Carta do Editor - Nº 4

Luciano Figueiredo

  • Crianças inspiram um dos sentimentos mais dilacerantes que qualquer um de nós hoje carrega, divididos entre as imagens de ternura familiar e
    as cenas de abandono e miséria das ruas.

    As páginas dedicadas à “Velha Infância” da sua Revista de História revelam traços marcantes do sentimento de infância no Brasil. Ora são dramáticos, como o abandono de recém-nascidos ou o costume de se usar nas fábricas máquinas ajustadas para mãos miúdas, ora inquietantes, como as tradições culturais desencontradas que acabam se cruzando na história de nossas brincadeiras ou o nascimento da literatura infantil, que aos poucos sacode as marcas da tradição européia e semeia uma consciência crítica.

    Essa infância é um jogo de espelhos em que se refletiam a desigualdade e as hierarquias que se desejava estabelecer.
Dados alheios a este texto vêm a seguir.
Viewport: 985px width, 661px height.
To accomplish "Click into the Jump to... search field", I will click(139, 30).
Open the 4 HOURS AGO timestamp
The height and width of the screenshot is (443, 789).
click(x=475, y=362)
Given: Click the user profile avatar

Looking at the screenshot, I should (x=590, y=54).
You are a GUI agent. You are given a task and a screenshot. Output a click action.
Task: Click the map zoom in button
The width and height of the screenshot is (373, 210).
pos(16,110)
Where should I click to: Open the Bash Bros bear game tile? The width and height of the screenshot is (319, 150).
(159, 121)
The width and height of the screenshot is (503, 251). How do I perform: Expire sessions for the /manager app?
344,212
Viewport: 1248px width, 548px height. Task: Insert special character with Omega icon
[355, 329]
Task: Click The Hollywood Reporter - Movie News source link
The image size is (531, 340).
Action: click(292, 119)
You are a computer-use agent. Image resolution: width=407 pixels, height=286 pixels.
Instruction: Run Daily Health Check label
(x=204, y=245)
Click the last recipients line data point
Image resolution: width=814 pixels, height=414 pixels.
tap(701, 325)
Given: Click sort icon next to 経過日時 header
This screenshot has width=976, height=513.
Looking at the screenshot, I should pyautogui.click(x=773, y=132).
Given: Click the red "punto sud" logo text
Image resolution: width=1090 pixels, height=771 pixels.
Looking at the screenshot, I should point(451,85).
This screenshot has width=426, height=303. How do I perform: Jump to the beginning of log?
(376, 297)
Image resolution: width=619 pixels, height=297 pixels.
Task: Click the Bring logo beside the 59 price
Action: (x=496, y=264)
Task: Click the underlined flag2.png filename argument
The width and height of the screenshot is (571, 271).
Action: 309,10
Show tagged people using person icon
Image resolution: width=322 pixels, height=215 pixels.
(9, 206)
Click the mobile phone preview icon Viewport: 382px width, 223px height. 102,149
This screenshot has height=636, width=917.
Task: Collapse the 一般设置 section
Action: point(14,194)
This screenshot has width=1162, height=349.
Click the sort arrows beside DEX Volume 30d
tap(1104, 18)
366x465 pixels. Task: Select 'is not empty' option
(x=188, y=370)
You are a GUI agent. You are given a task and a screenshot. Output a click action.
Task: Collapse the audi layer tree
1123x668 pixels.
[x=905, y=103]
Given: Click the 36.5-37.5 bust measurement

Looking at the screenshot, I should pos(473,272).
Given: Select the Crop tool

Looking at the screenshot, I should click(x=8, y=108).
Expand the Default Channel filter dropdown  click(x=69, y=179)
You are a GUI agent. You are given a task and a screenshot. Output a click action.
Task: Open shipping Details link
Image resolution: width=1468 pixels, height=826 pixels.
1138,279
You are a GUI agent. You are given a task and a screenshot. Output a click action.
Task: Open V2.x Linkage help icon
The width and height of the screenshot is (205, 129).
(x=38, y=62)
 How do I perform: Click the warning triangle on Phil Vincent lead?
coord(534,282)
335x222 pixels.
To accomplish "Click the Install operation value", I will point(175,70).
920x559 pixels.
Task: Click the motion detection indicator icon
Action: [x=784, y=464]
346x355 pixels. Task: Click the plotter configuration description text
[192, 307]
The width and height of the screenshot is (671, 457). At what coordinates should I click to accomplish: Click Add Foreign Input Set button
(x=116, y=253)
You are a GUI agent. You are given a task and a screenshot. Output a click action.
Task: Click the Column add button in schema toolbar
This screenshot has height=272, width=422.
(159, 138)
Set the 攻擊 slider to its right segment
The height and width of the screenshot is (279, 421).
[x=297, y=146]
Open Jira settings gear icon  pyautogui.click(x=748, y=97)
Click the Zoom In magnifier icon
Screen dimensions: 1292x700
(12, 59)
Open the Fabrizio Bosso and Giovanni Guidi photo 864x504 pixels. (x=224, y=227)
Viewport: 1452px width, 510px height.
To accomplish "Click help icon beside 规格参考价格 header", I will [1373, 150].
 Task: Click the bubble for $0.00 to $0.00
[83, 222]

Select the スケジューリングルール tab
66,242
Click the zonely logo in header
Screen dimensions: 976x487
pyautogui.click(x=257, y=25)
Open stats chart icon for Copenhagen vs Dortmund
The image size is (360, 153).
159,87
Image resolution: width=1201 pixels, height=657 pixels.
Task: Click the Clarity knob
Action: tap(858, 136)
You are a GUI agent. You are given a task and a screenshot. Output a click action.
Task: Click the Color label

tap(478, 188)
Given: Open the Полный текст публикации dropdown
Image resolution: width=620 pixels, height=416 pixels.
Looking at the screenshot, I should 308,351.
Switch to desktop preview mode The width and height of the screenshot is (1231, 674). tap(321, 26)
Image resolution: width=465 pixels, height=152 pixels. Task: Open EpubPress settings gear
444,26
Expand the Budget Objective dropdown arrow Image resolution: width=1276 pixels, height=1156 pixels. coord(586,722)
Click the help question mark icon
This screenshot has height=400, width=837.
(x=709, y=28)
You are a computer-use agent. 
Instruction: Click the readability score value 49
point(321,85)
As inocentes brincadeiras que humilhavam os despossuídos, o desaparecimento das amas de leite negras dos retratos tão logo permitem os avanços da técnica fotográfica, o silêncio da presença de afro-descendentes nas boas escolas do Império, a sordidez dos empresários que defendem o trabalho infantil, ou aindas as razões que cercavam as mães que abandonavam seus filhos.

    Não é a apenas a semelhança com o presente que deve nos intrigar, mas a percepção de que nas origens de nossa formação habita um passado esquecido, silenciado, escondido por vezes em modelos de infância feliz e cercada de alegrias e promessas do futuro. Nessa infância da nação reside a adoção de formas brutais de exclusão que impregnaram o tecido social e cresceram conosco. Por isso o tema sugere uma incômoda perenidade: a velha infância, tão presente.

    Ao virar esta página o leitor encontrará uma novidade, a “A imagem da capa”, que a Revista de História da Biblioteca Nacional inaugura a partir deste número, com comentários sobre a importância e as características da ilustração escolhida para representar a edição.